Did you notice the difference in vibrancy between the Obama brochure and the Clinton brochure? When you're designing your campaign brochure, it is especially important to capture the attention of your potential reader. But, you also need to balance this need with the need to stay within your budget. Thus, the very first thing you will need to do when it comes to the design of your brochure is determine: Will I use color, how much color will I use, what printing technique is available to me, and what kind of paper will I print on?
It is much less expensive to print in black and white, or even high quality black and white than it is to print in color. If you keep the color on your brochure limited to only a few places, you might also be able to keep the cost down if you're using a standard printing press method of creating the physical brochure. Finally, high-quality heavier stock paper will be more expensive than a lighter weight paper. You might be better-off purchasing regular paper and folding it than you would buying pre-folded brochure paper.
In the media gallery, I have uploaded a template for creating your political campaigning brochure. In both this template (meant for use with Scribus, a freeware program for creating professional-looking desktop publishing projects), and in the image just above to the right, you'll notice that there hasn't been much use of images while the brochure used for Obama's campaign made heavy use of images, but only used a little bit of text.

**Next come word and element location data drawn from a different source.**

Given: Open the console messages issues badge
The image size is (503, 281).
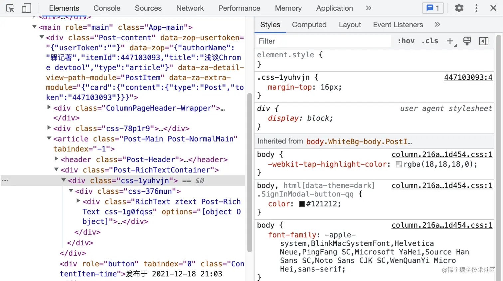Looking at the screenshot, I should (433, 8).
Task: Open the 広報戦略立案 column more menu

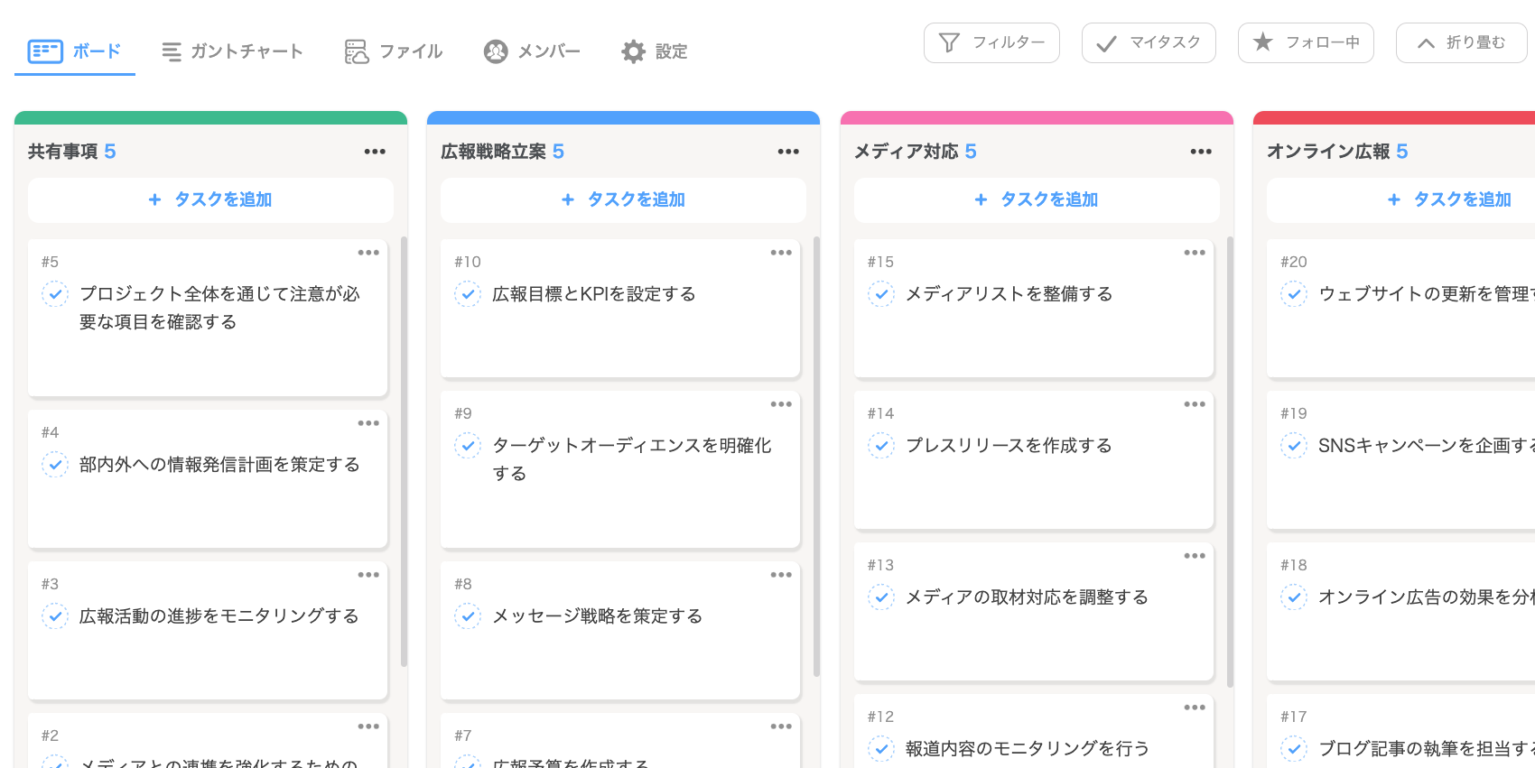Action: click(788, 152)
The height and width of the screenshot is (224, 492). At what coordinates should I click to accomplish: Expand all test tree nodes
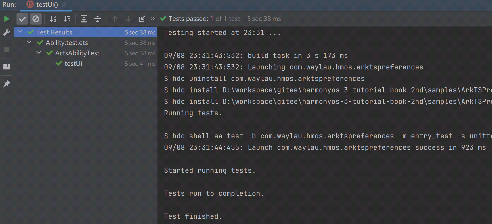pos(84,19)
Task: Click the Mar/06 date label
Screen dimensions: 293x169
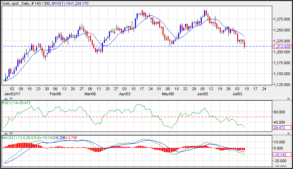Action: coord(90,94)
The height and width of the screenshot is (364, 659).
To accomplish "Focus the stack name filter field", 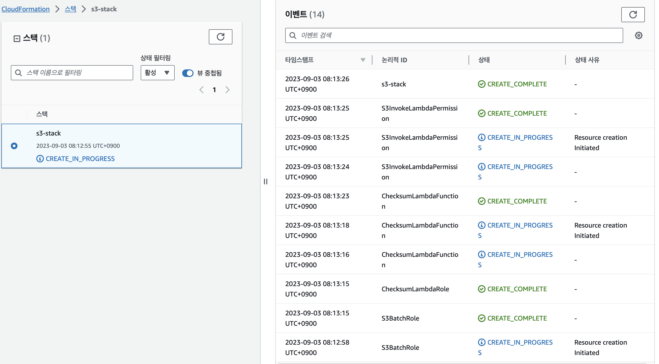I will point(77,73).
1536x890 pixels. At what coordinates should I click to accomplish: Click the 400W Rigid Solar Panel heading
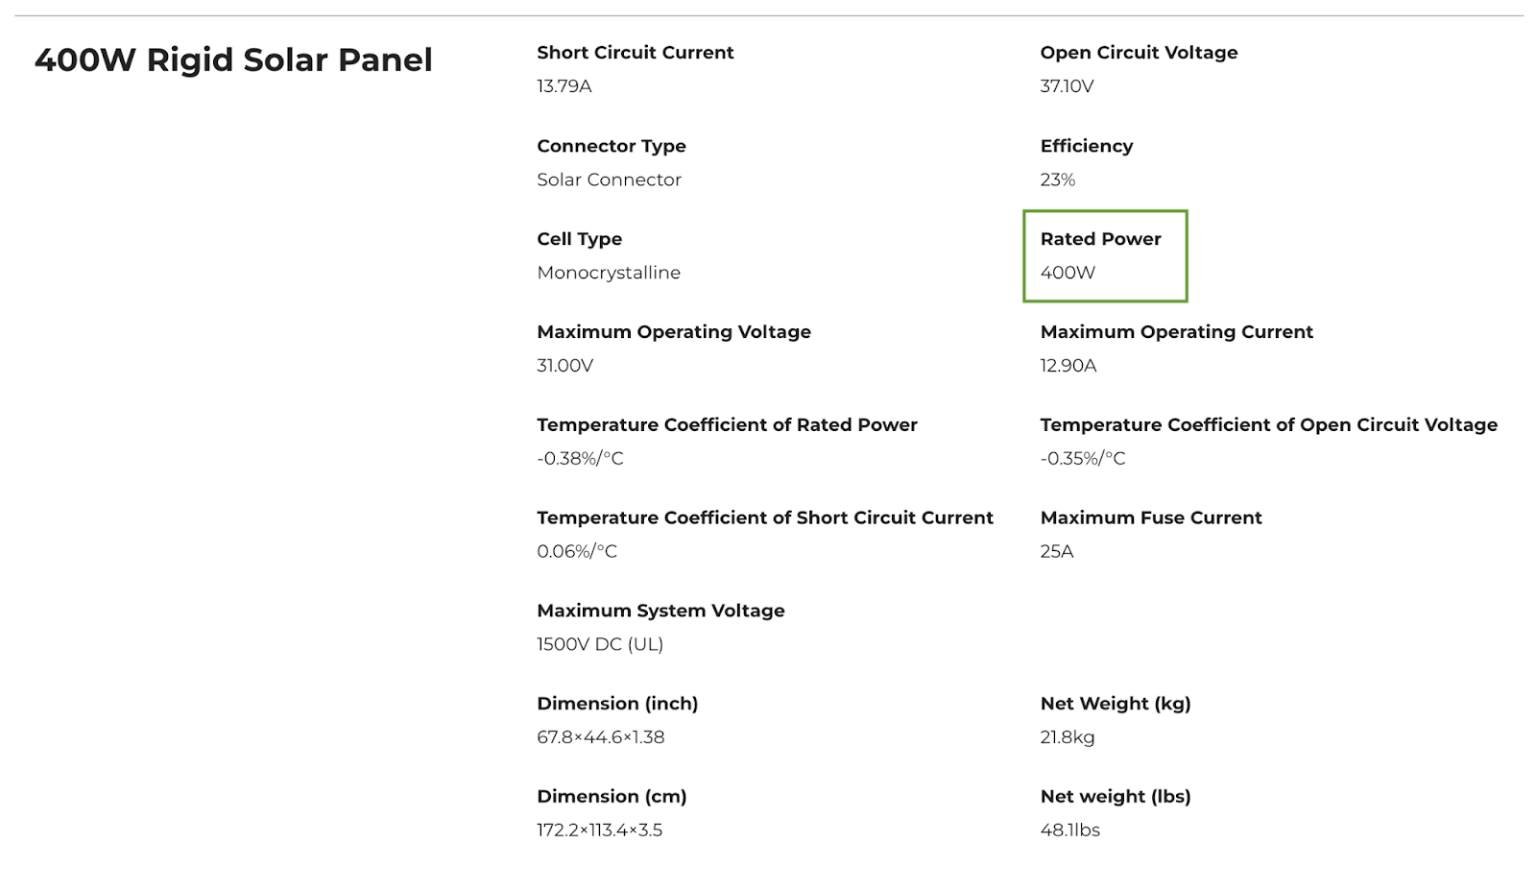233,60
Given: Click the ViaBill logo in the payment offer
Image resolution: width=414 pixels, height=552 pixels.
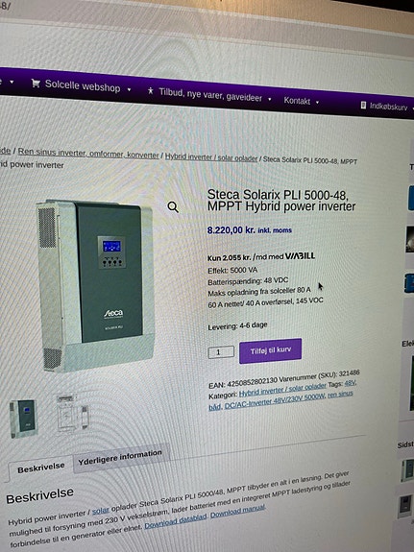Looking at the screenshot, I should [x=300, y=256].
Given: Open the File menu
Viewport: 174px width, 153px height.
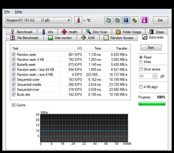Looking at the screenshot, I should (x=7, y=12).
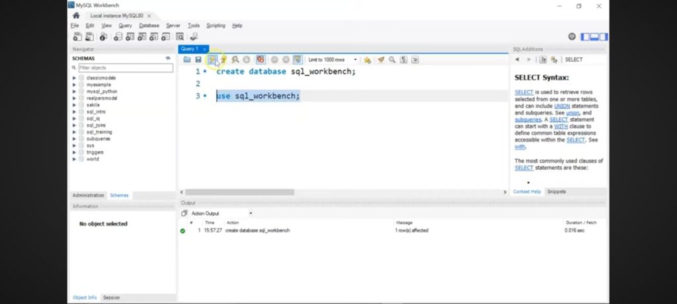Open a SQL script file via folder icon
This screenshot has height=304, width=677.
187,59
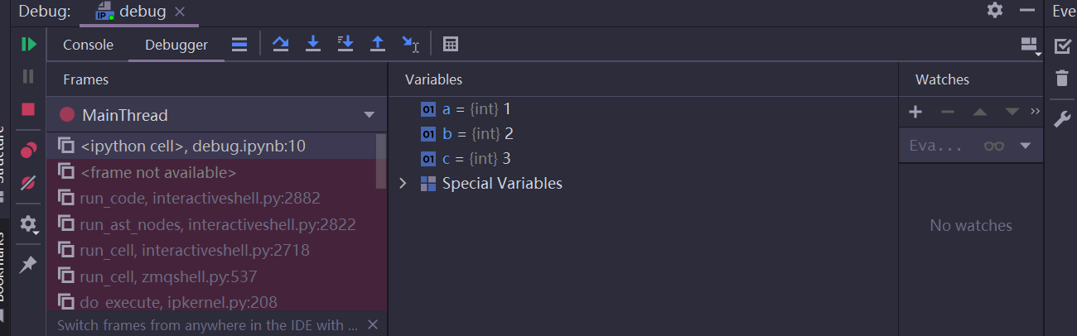Click the Step Out icon
This screenshot has width=1077, height=336.
378,45
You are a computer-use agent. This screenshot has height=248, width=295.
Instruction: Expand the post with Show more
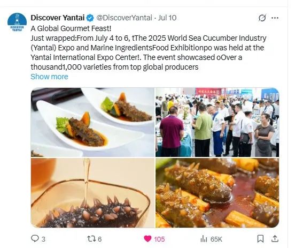click(x=49, y=77)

What you do with your text to image ratio will be important. I suggest you have no more than one image per brochure section. Otherwise what will happen is your reader will lose track of the purpose of your brochure—that is, to convey information—and it could create distrust in the candidate. You'll notice that in the template, there is space for captions for the images. While you don't have to use captions, it can be a great way to get in a few one-liners like "Candidate x values education" or "Candidate x had an approval rating of yz%."
Once again, make absolutely sure that any images you use are high resolution. Otherwise, you run the risk of having blurred or indistinguishable images when the brochure prints. Believe it or not, this is even more important if you're printing in grayscale.